POLITICA
El silencio de los comunistas
Tania Díaz Castro
LA HABANA, Cuba - Marzo (www.cubanet.org) - Si algún éxito han tenido
las ideas marxista-leninistas ha sido que sus fervientes militantes,
casi durante un siglo, han guardado absoluto silencio sobre los crímenes
del comunismo en el poder.
En enero pasado, el gobierno cubano condenó enérgicamente el proyecto de
resolución "Necesidad de una condena internacional a los crímenes del
comunismo", calificando de "maniobra oscura" la iniciativa del Consejo
de Europa.
A nadie extraña esta decisión.

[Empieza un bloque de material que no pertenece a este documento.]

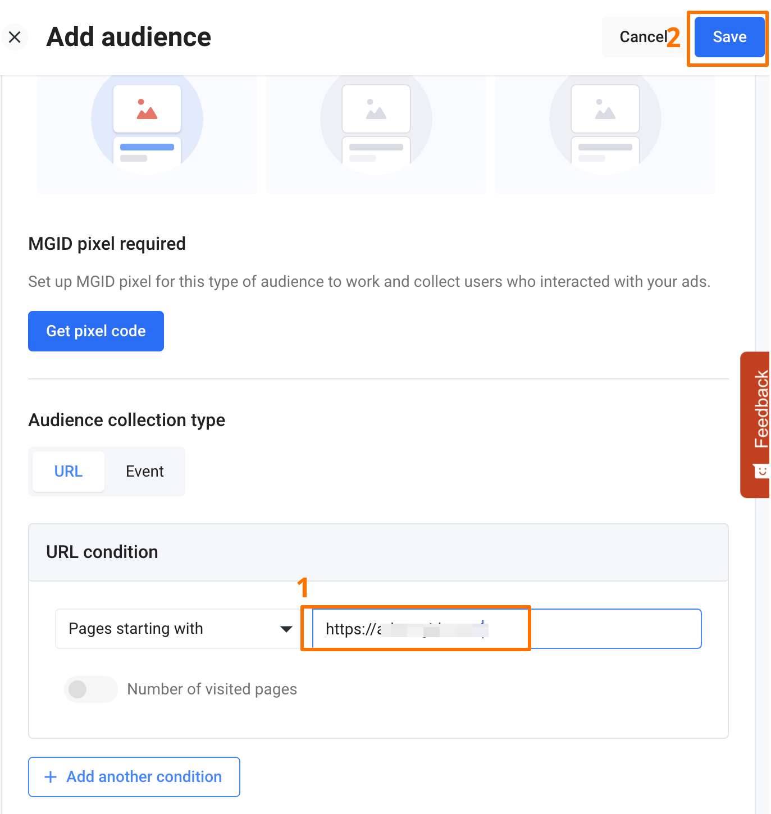
Task: Click the gray image icon in the right audience card
Action: [605, 109]

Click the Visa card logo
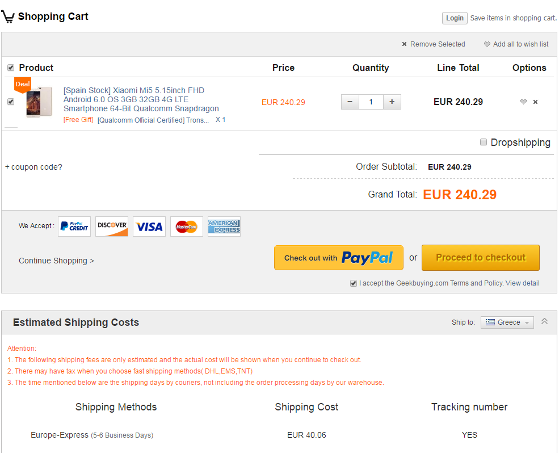[149, 227]
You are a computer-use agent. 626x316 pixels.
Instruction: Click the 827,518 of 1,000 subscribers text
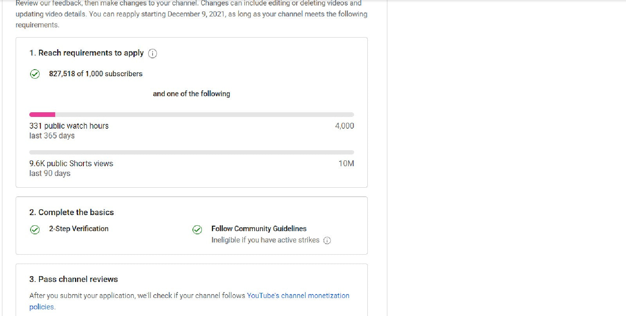(x=95, y=74)
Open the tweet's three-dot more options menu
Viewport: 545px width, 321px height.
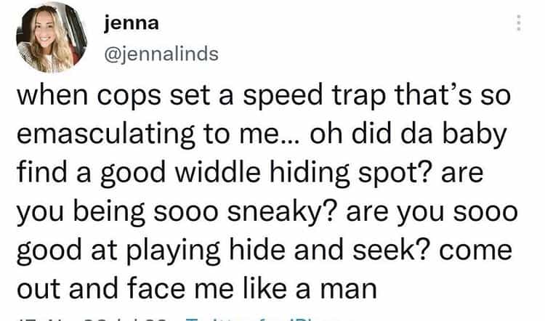[518, 25]
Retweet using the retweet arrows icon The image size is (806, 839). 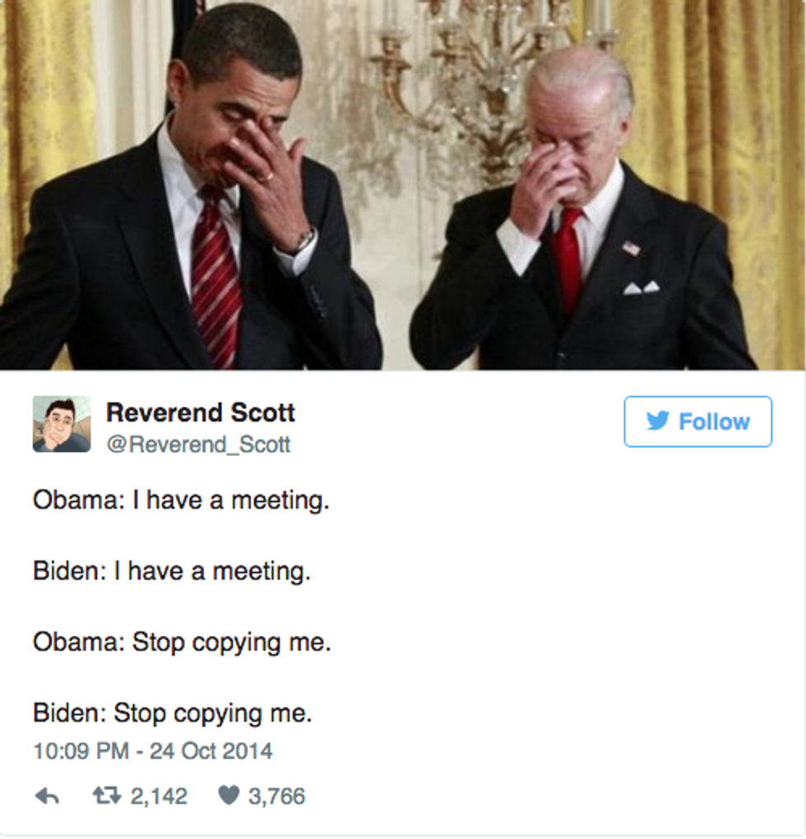(107, 796)
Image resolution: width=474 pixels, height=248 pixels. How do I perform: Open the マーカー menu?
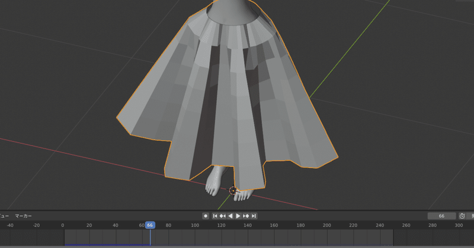pyautogui.click(x=23, y=216)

No solamente el gobierno cubano nada ha
dicho sobre los crímenes cometidos en la Unión Soviética durante varias
décadas, sino que, además, tiene en sus cárceles a más de 300 presos
políticos, defensores pacíficos de los derechos humanos y periodistas
independientes.
Durante años, nada se dijo en la prensa comunista sobre el asesinato de
la familia Romanov cuando, en la madrugada del 17 de julio de 1918,
Vladímir Ilich Lenin ordenó la masacre donde murieron el zar, su esposa,
sus cuatro hijas adolescentes, su hijo menor, sus perros mascotas y los
sirvientes. Décadas después se supo todo lo relacionado con aquel crimen
cometido en una pequeña habitación de una casona de Ekaterinburg.
El plan aprobado el pasado l4 de diciembre por el Comité Político de la
Asamblea Parlamentaria del Consejo de Europa, con el fin de condenar por
primera vez los crímenes de José Stalin y de otros jefes del
desaparecido campo socialista, es un paso de avance del hombre actual en
aras de la justicia y la razón.
Millones de personas perseguidas y asesinadas durante el estalinismo
serán de alguna forma vengadas con la divulgación de los hechos.
El estalinismo, que provocó la muerte de decenas de millones de personas
entre 1929 y 1980 en los campos de concentración soviéticos, es
defendido por el régimen cubano cuando hace un llamamiento a los
políticos de la Asamblea Parlamentaria del Consejo de Europa para que se
unan y rechacen el proyecto de resolución, definiéndolo como parte de
una cruzada anticomunista, con el fin de excluir a los partidos
marxistas de toda participación en la vida nacional de sus respectivos
países.
No hay duda alguna de que la llamada dictadura del proletariado sirve de
instrumento a través del cual aún se cometen crímenes contra la
humanidad. Recordemos la masacre de la plaza de Tiananmen, los crímenes
de Pol Pot en Camboya, el remolcador cubano l3 de Marzo, ejemplos
recientes que nos dan la medida de cómo funciona la "justicia social" en
estos regímenes donde la violencia política es el pan de cada día.